Non-coding RNA in Eukaryotes

Finding functional loci within an ocean of non-functional DNA

Project Summary.

Led by: Wilfried Haerty

Protein coding genes occupy about 1% of the human genome, among the remaining non coding part of our genome, between 7% and 9% of the sequences are also likely to be functional owing to their conservation across species and significant evidence for selection. These non-coding functional sequences, scattered among an ocean of non-functional DNA are known to be significantly enriched in variants directly associated with traits and disease in human and other model organisms and are generally associated with gene expression regulation. Many of these sequences are transcribed into long non-coding RNAs (lncRNAs) and to date tens of thousands of lncRNAs have been annotated in both animals and plants. Only a handful of these loci have been characterized so far, some of which proved to be fundamental to an organism biology, but little is known for the vast majority of these lncRNAs including the proportion of those loci that are truly functional and important for an organism biology.
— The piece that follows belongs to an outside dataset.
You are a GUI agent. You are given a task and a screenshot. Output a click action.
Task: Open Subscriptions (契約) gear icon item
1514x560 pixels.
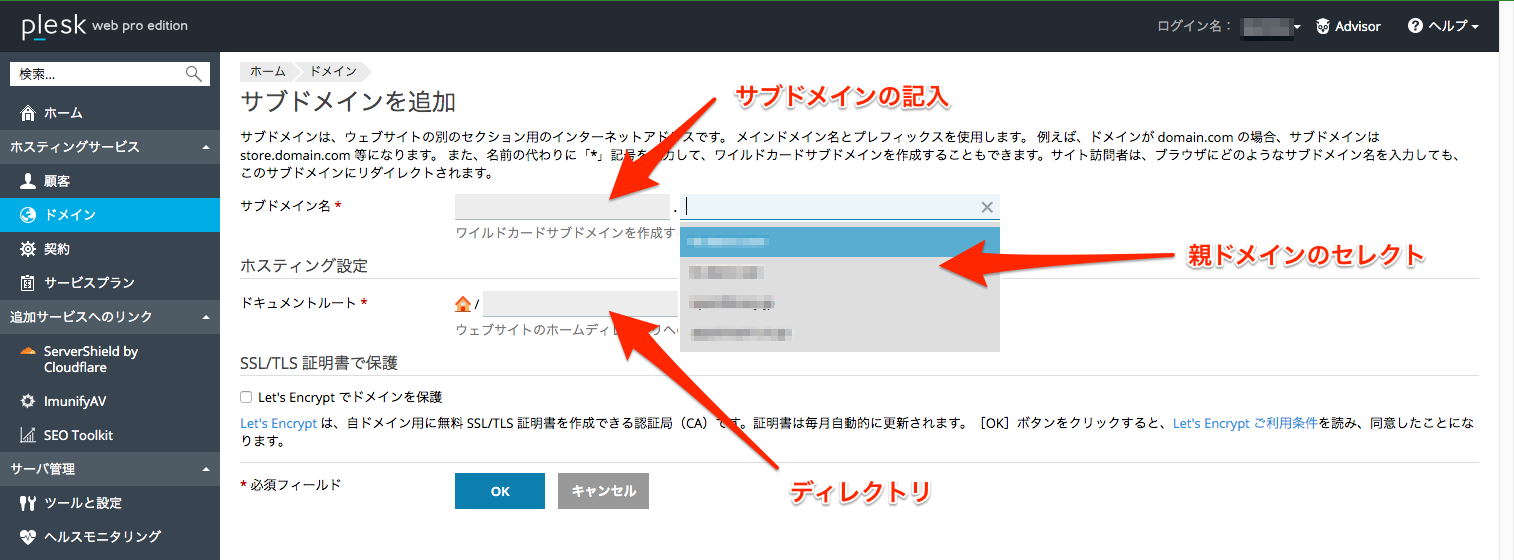point(28,249)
Our work focuses on using computational approaches to annotate and characterize lncRNAs features in order to identify those that are likely functional. Through the use of comparative genomics and population genetics we aim to identify the potential impact of mutations within these loci and through collaborations experimentally validate these loci.

Impact statement.

The identification of functional noncoding sequences within any genomes is of primary importance to understand how genes are regulated but most importantly to decipher the impact of mutations within these sequences on an organism biology. Thus far tens of thousands of long noncoding RNAs have been annotated among within eukaryotic genomes. Our work focuses on identifying potentially functional lncRNAs through the integration of large scale multi-’omic’ data sets (RNA-Seq, CAGE-Seq, ChIP-Seq, single nucleotide variants, genome sequences, variants from genome-wide association studies ) in human, fishes, worm and plant allowing the prioritization of loci for experimental validation using genetic engineering. This workflow allows to identify functional loci and to investigate the fitness impact of mutations within these lncRNAs.